People pay for convenience, that's true - and part of the equation here. Agreed! The approach is to make data capturing as convenient as possible, where you just paste in api key + base url into your existing code, and you gather all your runs. And then, Reinforcement Learning is hard to figure out - so one of the goals is to commoditize Reinforcement Learning, what you're alluding to. In its iteration, the platform is released with verifiable mode where Augento takes all the headache of GPU infrastructure, GRPO implementation, training configurations and dataset curation away - you just select your gathered runs, and start the training. But we'll go past that, and expand Augento into a platform for alignment and self-learning.
Tl;DR Yes, indeed! We designed Augento with convenience in mind.
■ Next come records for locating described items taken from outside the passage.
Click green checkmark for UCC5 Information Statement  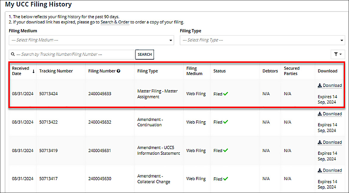[226, 150]
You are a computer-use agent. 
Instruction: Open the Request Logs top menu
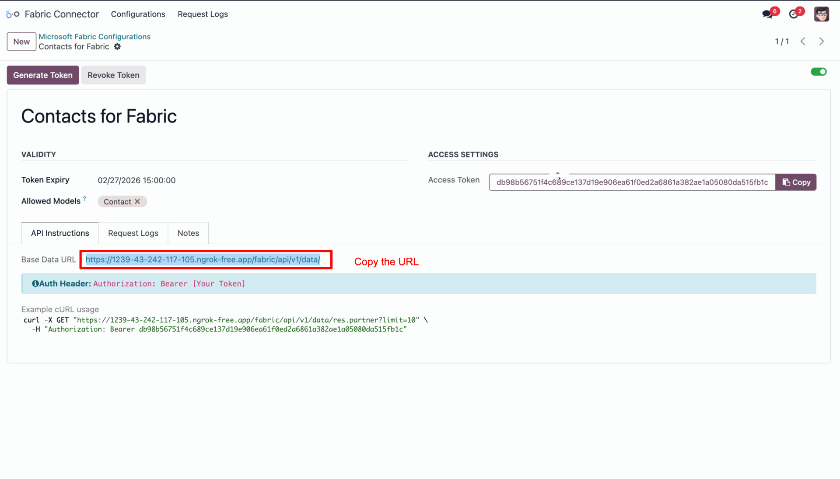203,14
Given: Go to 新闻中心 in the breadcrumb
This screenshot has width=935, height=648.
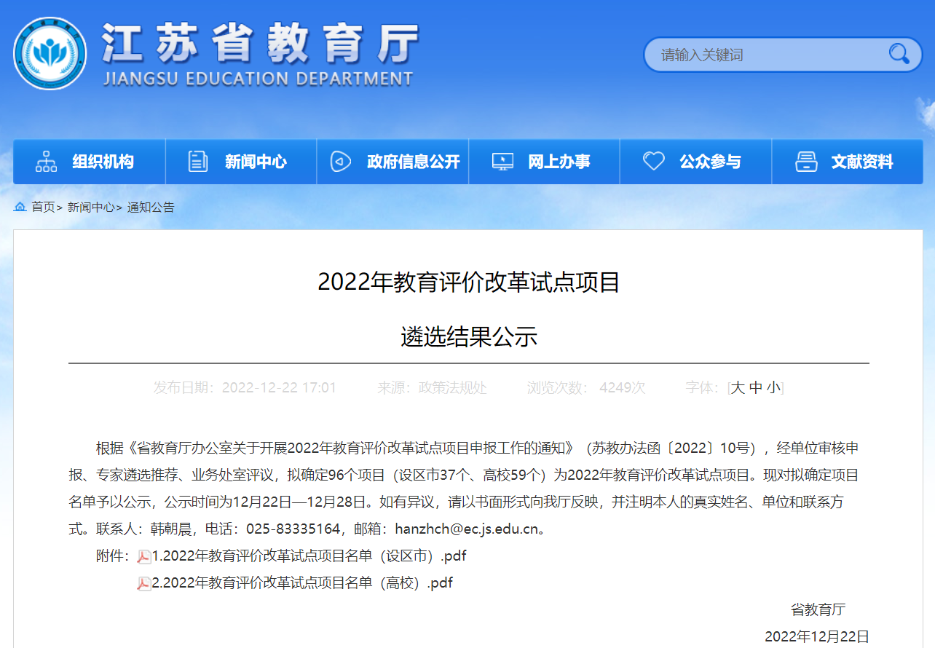Looking at the screenshot, I should 91,208.
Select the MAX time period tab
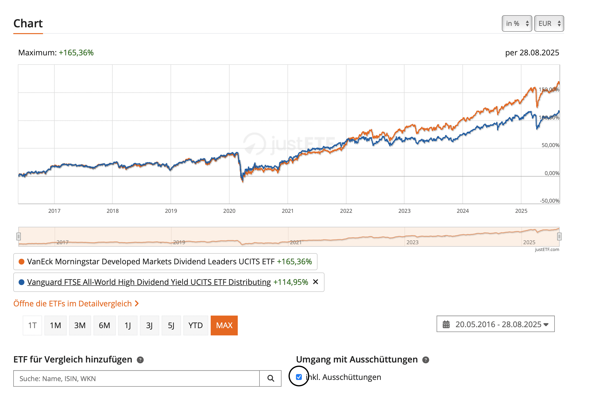591x399 pixels. click(x=224, y=325)
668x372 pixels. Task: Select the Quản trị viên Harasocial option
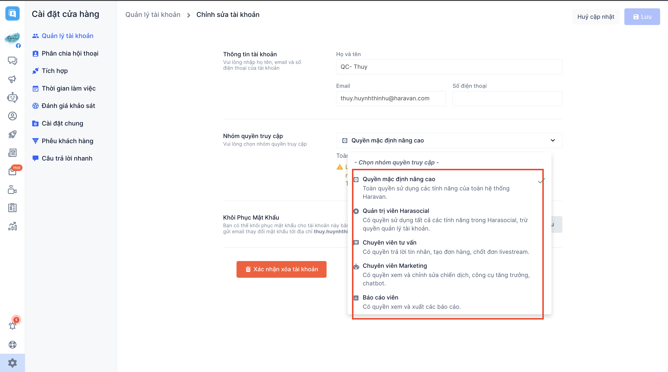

In a sense: You are not wrong! But when we got started we thought it is way easier than it actually was. Procuring powerful GPUs alone is difficult, collecting proper data too. But of course you can still do everything yourself. If you want to give this a try yourself, I would recommend taking a look at torchtune (https://github.com/pytorch/torchtune).
People not in the field have no idea just how distorted the market is right now.
I was working at a startup doing end to end training for modified BERT architectures and everything from buying a GPU - basically impossible right now, we ended up looking at sourcing franken cards _from_ China.
To the power and heat removal - you need a large factories worth of power in the space of a small flat.
To pre-training something that's not been pre-trained before - say hello to throwing out more than 80% of pretraining runs because of a novel architecture.
Was designed to burn money as fast as possible.
Without hugely deep pockets, with a contract from NVidia, and with a datacenter right next to a nuclear power plant you can't compete at the model level.
You are right. If you want/can pay out of your own pocket, RunPod (https://www.runpod.io) deserves a shoutout here. We rented GPUs from them (they have them and they are cheaper and more available than Lambda Labs) until we convinced AWS to give us capacity blocks.
But in general the prices for GPUs as well as their scarcity is really crass and unlike mining you can't really use gaming or franken cards as a fallback. I can count the GPUs we can do this on (even for relatively small models) on one hand.
Yes, you could do that.
However, you would have created a different platform than Augento. Maybe we should make the distinction clearer though.
The blog article you are referring to uses another method to fine-tune models that many other big platforms like Together AI (and even OpenAI themselves) are already supporting: Supervised Fine Tuning (SFT). We are doing Reinforcement Learning using GRPO instead.
SFT has the big caveat that it requires good prompt-completion datasets to work, which are rare/hard to curate for many use cases. For GRPO, you (the programmer) don’t even need to know what the correct answer is as long as you can decide if it’s a good answer (P?NP) at its heart, essentially.